Ni marciano ni divino. Tampoco fueron los fenicios que mil años antes de Cristo atravesaron mar y tierra para comunicarse con las culturas precolombinas. El principal origen de las figuras que se aprecian en las laderas de los cerros del norte del país es humano, ya sea geoglifos realizados por indígenas durante sus rutas en caravana o bien, hombres de comienzo y mediados del siglo XX que extraían minerales.

Así de categórico es Gonzalo Pimentel, director de la Fundación Desierto de Atacama, arqueólogo y doctor en antropología, quien despeja algunas dudas surgidas a partir del descubrimiento de "nuevos" geoglifos gigantes en el sector de Lasana, en Alto Loa, a unos 40 km al noreste de la ciudad de Calama.

A su juicio, por desinformación e ignorancia, es más fácil recurrir a intervenciones marcianas o fenicias para explicar estas formaciones. "La mayoría de estos casos son extracciones de ripio, que se hacían a principios del siglo XX y hasta mediados de ese siglo. Son caminos mineros, por donde pasaban líneas de tren o de tuberías. Parecen geoglifos, pero no lo son", aclara Pimentel.

Un geoglifo es una forma de arte rupestre que consiste en hacer grandes figuras sobre el suelo. Para eso se sacaban las piedras superficiales más oscuras para que contrasten con la arena, o bien, se amontonaban las piedras para que se distingan diferentes niveles de superficie.
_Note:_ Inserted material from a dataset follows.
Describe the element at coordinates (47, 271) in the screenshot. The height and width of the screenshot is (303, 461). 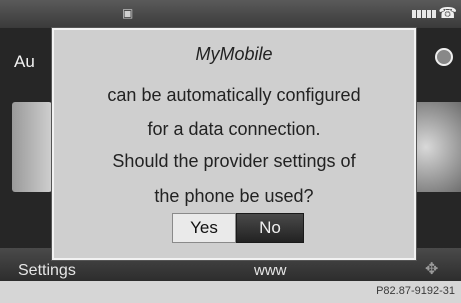
I see `settings-menu-item: Settings` at that location.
Según explica Pimentel, estas figuras se hacían con la intención de comunicar algo, dejar huella, de representar la visión de mundo que tenían.

Los que existen entre Arica y Antofagasta tienen más de 3.000 años de antigüedad y unos 1.100 años desde que se hizo una manifestación común en el desierto andino.
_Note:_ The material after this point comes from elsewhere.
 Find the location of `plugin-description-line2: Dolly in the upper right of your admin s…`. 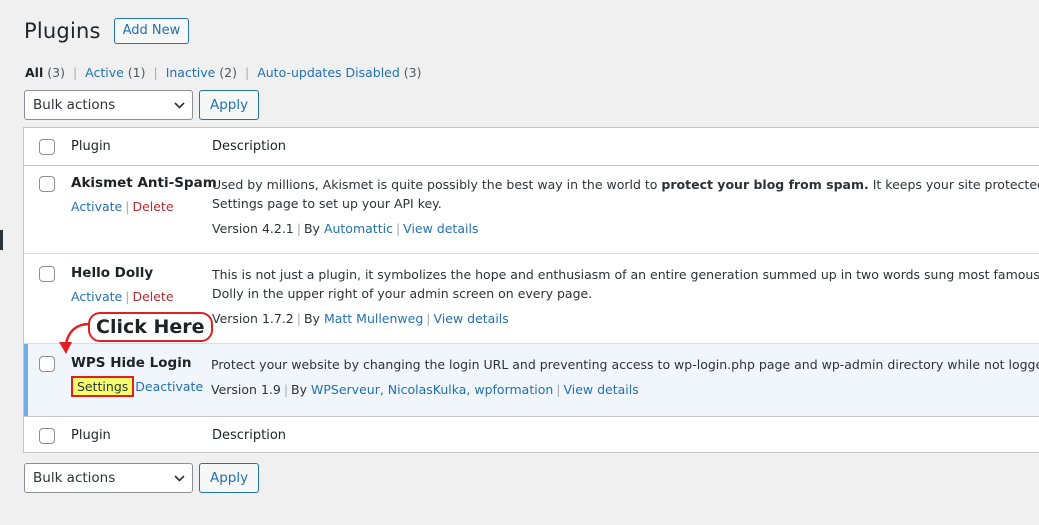

plugin-description-line2: Dolly in the upper right of your admin s… is located at coordinates (402, 294).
El director de la fundación señala que este tipo de construcciones no se realizaban de una sola vez: "Pasaba un grupo y construía algo, luego pasaba otro grupo y construía otra. Era un arte de viajeros, para ser vistos por los grupos, mientras viajaban por rutas desérticas, no funcionaban como una señalética como los actuales semáforos. Son representaciones de grupos sociales, efecto de humanización por el desierto", dice el arqueólogo.

En 2008, Pimentel y su equipo realizaron una investigación para National Geographic que analizó estas formaciones. En su trabajo, descubrió una figura de grandes dimensiones, que incluso, mantenía restos de objetos de culturas prehispánicas. Está ubicada en Lasana, y es una figura de trazado octogonal, de 300 m de largo por 80 m de ancho y solo se puede ver completa desde el aire. Se estima que su construcción fue entre el 900 y 1.550 d.C.

Fragilidad

Pese a la abundancia de geoglifos del norte del país, muy pocos cuentan con protección y están debidamente señalizados para que las personas los conozcan y los cuiden.
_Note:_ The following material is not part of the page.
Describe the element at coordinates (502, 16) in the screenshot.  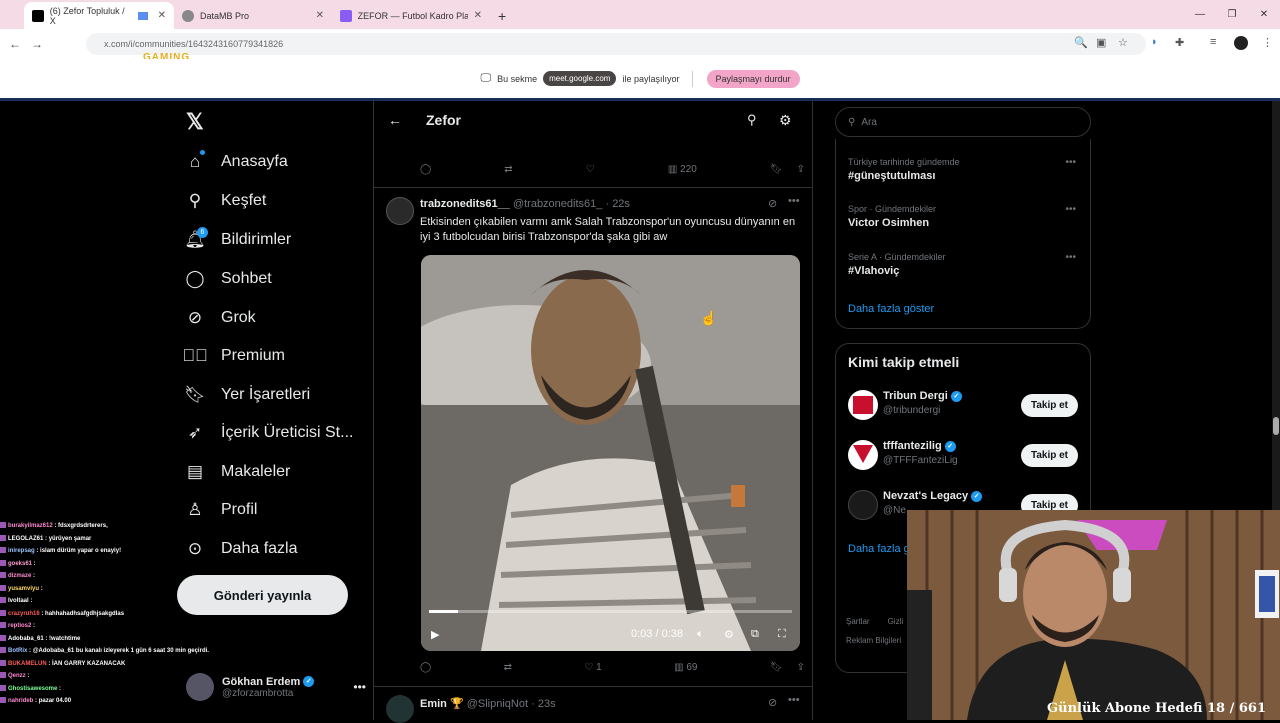
I see `new-tab-button: +` at that location.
"Por las condiciones climáticas, baja erosión, poca lluvia, los geoglifos se mantienen por miles de años. Pero si te paras sobre ellos o pasan motos, se destruye todo. Si estás muy encima de las figuras no te das cuentas, se ven mejor desde lejos. Las actividades mineras también las dañan. En el norte hay tantas de estas representaciones que no todas están señaladas", se lamenta el experto.